I have posted this in response to you before, but I’ll try again since I guess I’m a slow learner…
There are well known methods of evaluating probabilistic forecasts. The Brier score is one such method. One can easily compare 538’s forecast to any other forecast with this method to determine which had more value.
Again, that’s only if you look at each race as a “Yes/No” outcome. Look at say, the race for Pennsylvania:
He’s predicted Biden to win, with a range of votes. If the final vote is 60% Biden, he’s still wrong even though Biden wins because it’s way outside the range.
Of course he can. You can simply compare the probabilities he comes up with against performance. You can compare his vote total estimates against performance.
There’s some truth to this. I think of 538 as a sophisticated, well-informed means to help me process the polls as they come out — to better understand what the polls mean, especially regarding what’s likely or not likely to happen on November 3.
This is so incorrect, I don’t even know where to begin.
Sigh. The human brain just isn’t very good at digesting probability.
ETA: I think I misunderstood your point. Let’s try to be clear about this (and to RickyJay, too): Best not to use “right” or “wrong” in this context. If Trump got every single vote in Pennsylvania (or Biden did), Nate would still not be “wrong.”
Such a bizarre outcome would be a point against him though.
The effectiveness of Silver’s models absolutely can be judged to be right or wrong, but not based on one result; they can be judged based on many results. For instance, suppose you took all his state-level predictions for Presidential elections and then judged them against results, and found that almost all of them fell within his predicted confidence interval (which in fact is the case.) That demonstrates his models are right. If instead you found that his predictions in most cases were far off, that would demonstrate his model is wrong. ONE miss wouldn’t show that, but many misses would.
AlsoNamedBot’s example is actually quite right. If on Election Day, Biden is predicted to get 51% of the popular vote to Trump’s 46, and instead it’s 60-36, Silver’s model didn’t work well at all. That would be way outside his confidence interval. (I think you erroneously believe Also was referring to a 60% probability of victory. He was not.)
Or else how would YOU judge the effectiveness of his models?
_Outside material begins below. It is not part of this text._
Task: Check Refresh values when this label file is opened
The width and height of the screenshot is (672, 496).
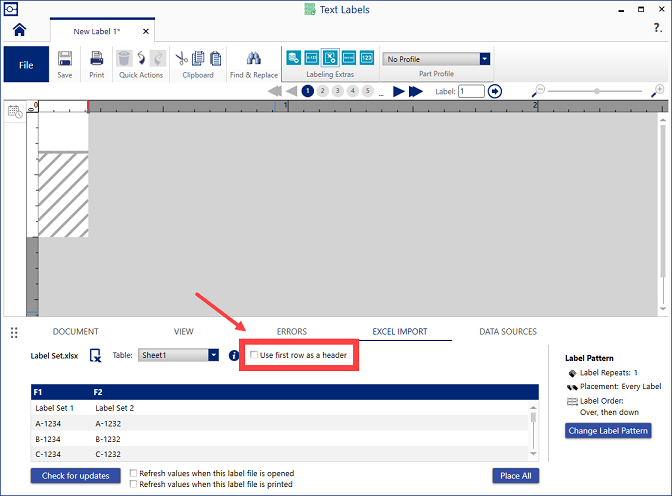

DraftKings should get into this biz and set up a competitor site touting a buncha ‘big data secret sauce derp derp’ and just take 538’s probabilities and change them by 1 point.
No, I got it.
It comes down to semantics, I suppose. I agree with your wording — that such an outcome would show Nate’s model to be “problematic,” or “have issues,” or maybe even “faulty” — but still not WRONG. Maybe it’s just me, but I prefer to reserve that word for things that simply do not apply in any probabilistic approach.
I like it! (Even better, soften it to “SOME modeling assumptions might be incorrect”… but even that’s not quite right — a lot of it is about how much UNCERTAINTY does the model express to be likely…and his models always account for at least SOME …so, a very small degree of uncertainty could be one of those “incorrect assumptions,” but not this year — due to COVID and other factors, Biden’s chances in the model will never be super-high, almost whatever the polls say, even on Nov 2)
I agree that this year is a very bad year to evaluate Nate’s predictive accuracy. His model by necessity ignores some potentially very large effects that can’t be accounted for because they are unique to this year and can’t be accounted for (even Hari Seldon couldn’t forsee the Mule). But putting up a website whose title is “We don’t know squat” is not going to generate a lot of clicks, so he wisely gives us what he can and acknowledges his limitations.
Regarding the use of the Briar score, it is a good way of comparing competing models, but it can’t necessarily be used to say whether an individual model in and of itself is correct. A pure “we don’t know squat” model, that leaves all outcomes as equally likely ,can’t be disproved no matter what the data. However, it can be shown to be inferior to a model that actually takes the risk of making some probabilistic predictions and having them pan out.